THE TASK: Please count how many lines of the data include the word "computer". Give only that number in reply.

RECORDS SUPPLIED:
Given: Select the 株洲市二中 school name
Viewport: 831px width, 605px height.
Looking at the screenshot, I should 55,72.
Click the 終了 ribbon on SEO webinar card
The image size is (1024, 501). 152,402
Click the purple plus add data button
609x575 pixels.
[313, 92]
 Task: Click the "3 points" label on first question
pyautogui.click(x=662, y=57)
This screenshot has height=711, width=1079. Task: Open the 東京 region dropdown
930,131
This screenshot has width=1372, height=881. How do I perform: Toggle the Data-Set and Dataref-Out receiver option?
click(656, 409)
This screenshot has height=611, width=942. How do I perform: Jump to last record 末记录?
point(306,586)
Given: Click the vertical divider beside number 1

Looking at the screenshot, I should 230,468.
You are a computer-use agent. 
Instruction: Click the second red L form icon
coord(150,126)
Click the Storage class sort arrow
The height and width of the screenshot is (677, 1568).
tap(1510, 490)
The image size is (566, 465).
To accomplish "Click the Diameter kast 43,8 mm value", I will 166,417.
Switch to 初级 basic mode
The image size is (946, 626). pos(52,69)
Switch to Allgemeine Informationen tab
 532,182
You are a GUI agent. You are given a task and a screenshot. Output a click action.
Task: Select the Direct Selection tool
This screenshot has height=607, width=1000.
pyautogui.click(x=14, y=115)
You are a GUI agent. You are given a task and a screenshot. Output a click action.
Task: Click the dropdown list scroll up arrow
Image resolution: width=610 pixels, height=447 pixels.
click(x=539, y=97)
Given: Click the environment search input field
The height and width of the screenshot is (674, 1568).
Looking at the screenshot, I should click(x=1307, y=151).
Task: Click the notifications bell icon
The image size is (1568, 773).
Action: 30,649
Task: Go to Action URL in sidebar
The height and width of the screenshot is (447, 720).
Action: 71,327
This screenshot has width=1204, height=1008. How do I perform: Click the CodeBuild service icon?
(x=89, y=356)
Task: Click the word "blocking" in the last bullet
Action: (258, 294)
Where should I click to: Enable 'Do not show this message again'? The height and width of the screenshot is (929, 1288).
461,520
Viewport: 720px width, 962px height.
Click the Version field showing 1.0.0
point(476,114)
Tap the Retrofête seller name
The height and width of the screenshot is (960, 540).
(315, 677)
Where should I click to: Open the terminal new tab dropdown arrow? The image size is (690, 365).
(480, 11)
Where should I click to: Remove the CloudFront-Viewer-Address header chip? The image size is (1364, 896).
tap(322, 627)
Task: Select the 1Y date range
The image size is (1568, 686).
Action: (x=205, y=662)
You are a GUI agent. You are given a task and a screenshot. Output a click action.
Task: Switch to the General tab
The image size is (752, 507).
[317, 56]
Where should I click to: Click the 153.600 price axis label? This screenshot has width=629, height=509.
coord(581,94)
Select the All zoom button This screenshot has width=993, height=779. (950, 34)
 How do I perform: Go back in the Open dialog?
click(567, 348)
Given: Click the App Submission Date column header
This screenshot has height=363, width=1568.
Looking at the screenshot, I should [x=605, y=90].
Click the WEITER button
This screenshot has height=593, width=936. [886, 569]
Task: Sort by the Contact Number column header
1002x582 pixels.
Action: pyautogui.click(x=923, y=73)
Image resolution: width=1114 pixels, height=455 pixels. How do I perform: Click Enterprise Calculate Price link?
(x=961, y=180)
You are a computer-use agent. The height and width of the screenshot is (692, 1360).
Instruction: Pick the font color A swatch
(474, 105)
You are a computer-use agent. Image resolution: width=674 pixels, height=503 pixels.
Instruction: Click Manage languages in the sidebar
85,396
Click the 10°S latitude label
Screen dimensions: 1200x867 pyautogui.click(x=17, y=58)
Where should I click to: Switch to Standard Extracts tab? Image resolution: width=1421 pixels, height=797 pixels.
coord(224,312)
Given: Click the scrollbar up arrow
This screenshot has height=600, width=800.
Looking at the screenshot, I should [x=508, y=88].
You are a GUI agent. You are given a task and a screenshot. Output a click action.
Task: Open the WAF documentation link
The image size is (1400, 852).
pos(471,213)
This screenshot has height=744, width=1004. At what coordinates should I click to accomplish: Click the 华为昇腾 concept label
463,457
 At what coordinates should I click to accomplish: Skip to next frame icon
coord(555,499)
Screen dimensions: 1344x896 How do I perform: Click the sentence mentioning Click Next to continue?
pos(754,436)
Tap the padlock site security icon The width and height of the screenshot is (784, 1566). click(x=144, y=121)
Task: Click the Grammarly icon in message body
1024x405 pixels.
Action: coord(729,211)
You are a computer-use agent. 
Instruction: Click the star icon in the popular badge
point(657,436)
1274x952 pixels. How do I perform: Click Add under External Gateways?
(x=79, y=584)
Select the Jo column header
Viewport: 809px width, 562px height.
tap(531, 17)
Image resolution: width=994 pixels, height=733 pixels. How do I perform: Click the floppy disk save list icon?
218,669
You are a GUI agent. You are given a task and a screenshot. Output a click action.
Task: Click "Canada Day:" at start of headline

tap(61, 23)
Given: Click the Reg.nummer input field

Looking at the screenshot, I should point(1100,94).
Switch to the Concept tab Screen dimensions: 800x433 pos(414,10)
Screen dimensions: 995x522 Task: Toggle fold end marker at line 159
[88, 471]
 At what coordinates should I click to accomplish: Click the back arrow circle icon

YOUR SOLUTION: 4